■ **AIM OF THE TASK**: Retype the records below word for word and omit any image.
•••
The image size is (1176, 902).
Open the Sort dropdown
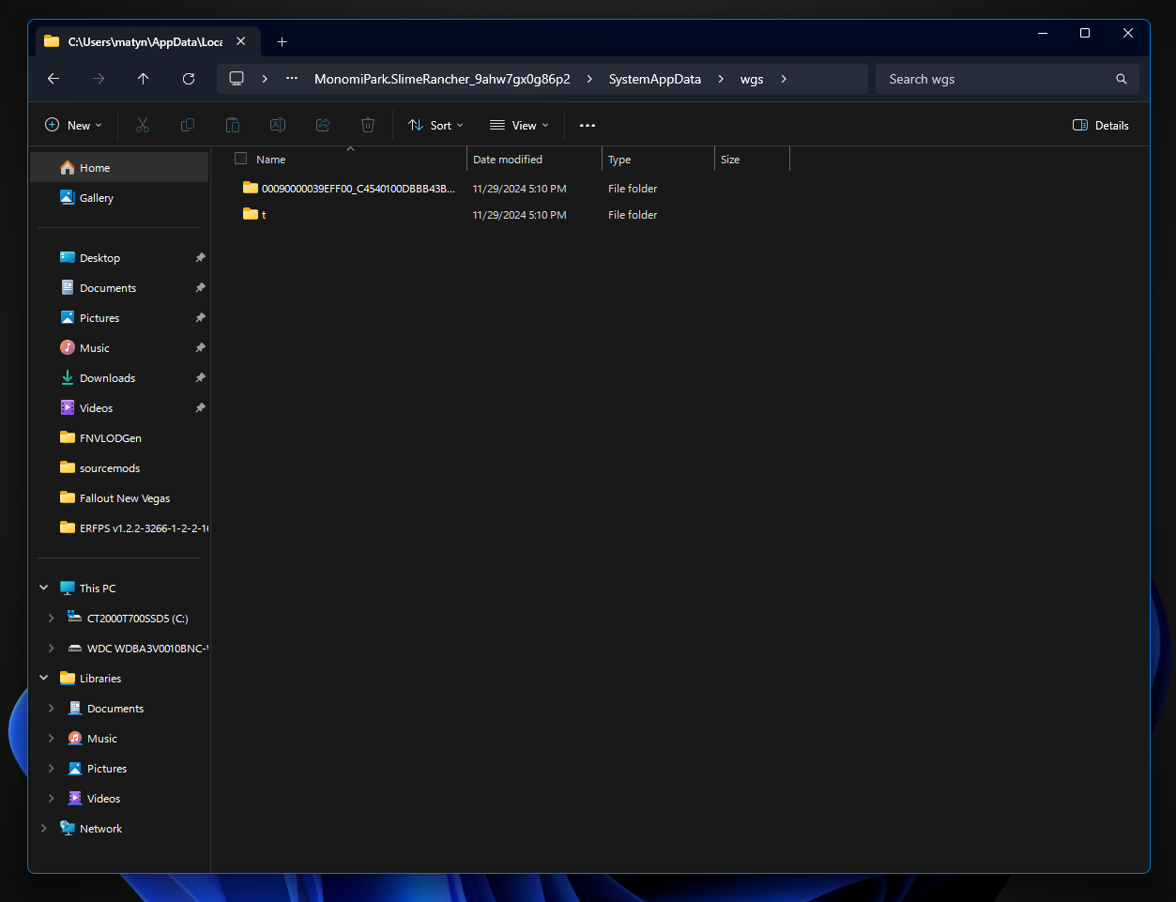(x=436, y=125)
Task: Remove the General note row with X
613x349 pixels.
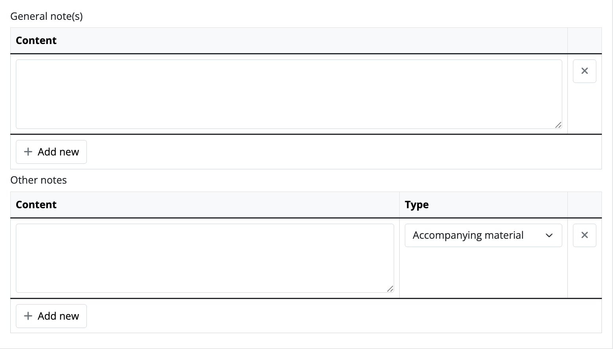Action: coord(584,71)
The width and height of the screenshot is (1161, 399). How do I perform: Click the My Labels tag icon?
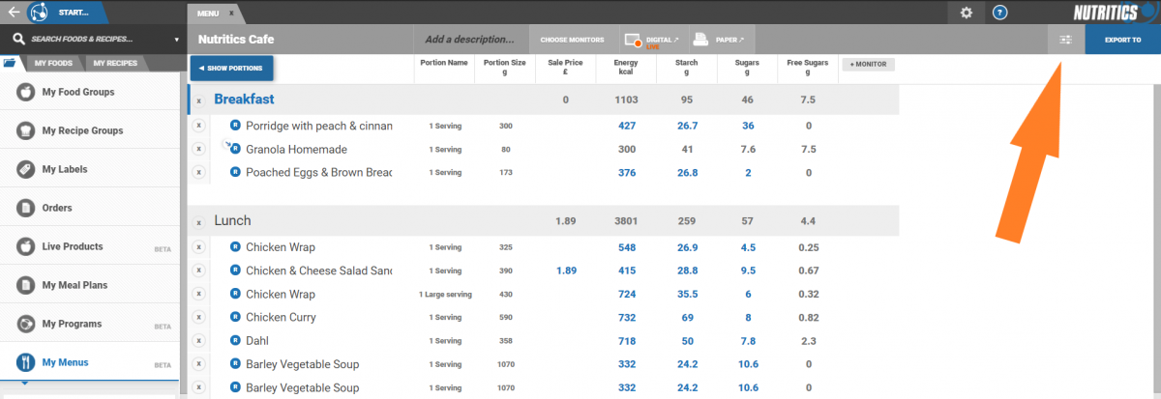tap(25, 169)
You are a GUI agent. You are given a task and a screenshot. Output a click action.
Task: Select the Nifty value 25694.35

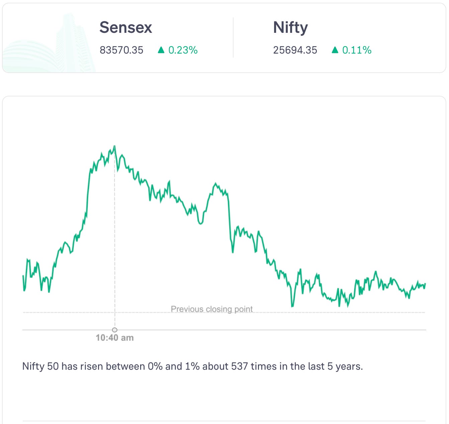pyautogui.click(x=295, y=50)
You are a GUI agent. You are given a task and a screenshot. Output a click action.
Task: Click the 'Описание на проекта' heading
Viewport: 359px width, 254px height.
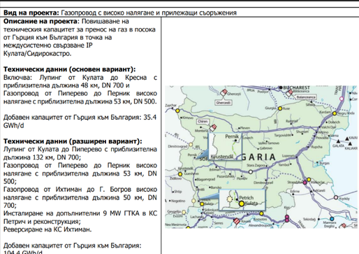(40, 21)
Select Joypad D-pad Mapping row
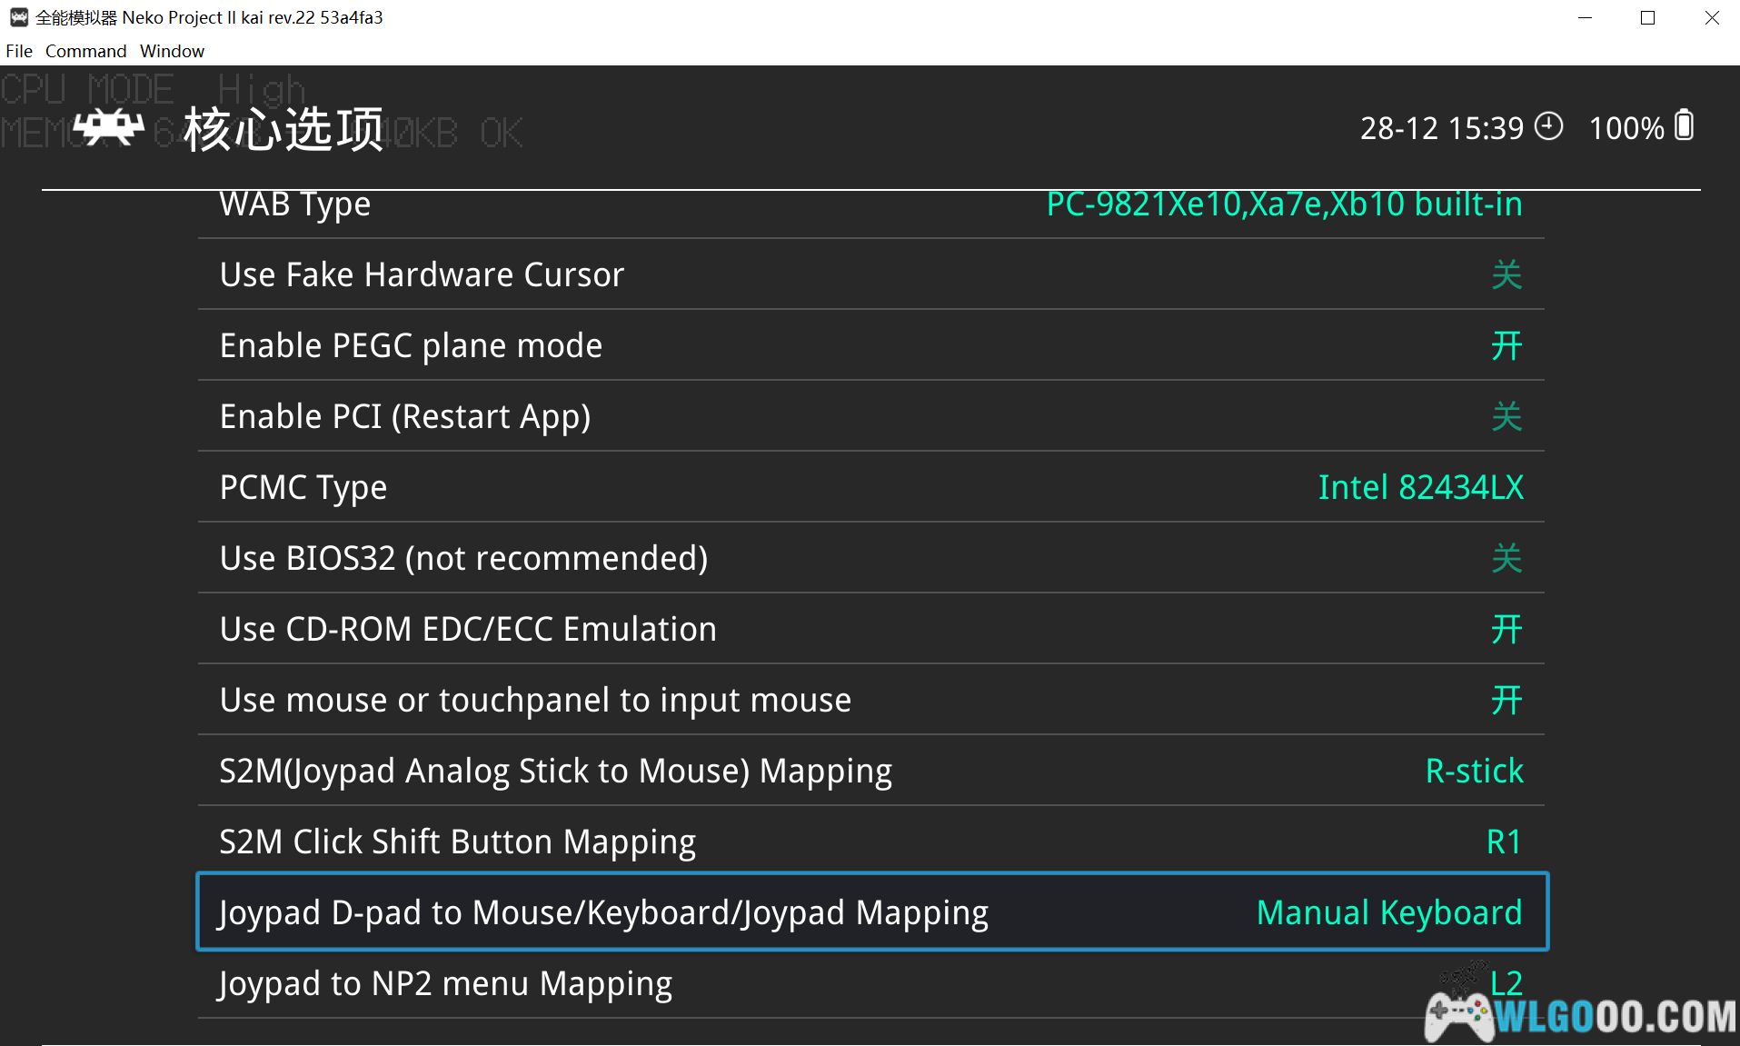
•••
■ **SOLUTION FOR THIS EXERCISE**:
The image size is (1176, 902).
Open the Sort dropdown
(x=436, y=125)
Task: Remove the General note row with X
613x349 pixels.
Action: coord(584,71)
The width and height of the screenshot is (1161, 399). How do I perform: Click the My Labels tag icon?
tap(25, 169)
You are a GUI agent. You are given a task and a screenshot. Output a click action.
Task: Select the Nifty value 25694.35

pyautogui.click(x=295, y=50)
You are a GUI agent. You are given a task and a screenshot. Output a click action.
Task: Click the 'Описание на проекта' heading
Viewport: 359px width, 254px height.
(40, 21)
Select Joypad D-pad Mapping row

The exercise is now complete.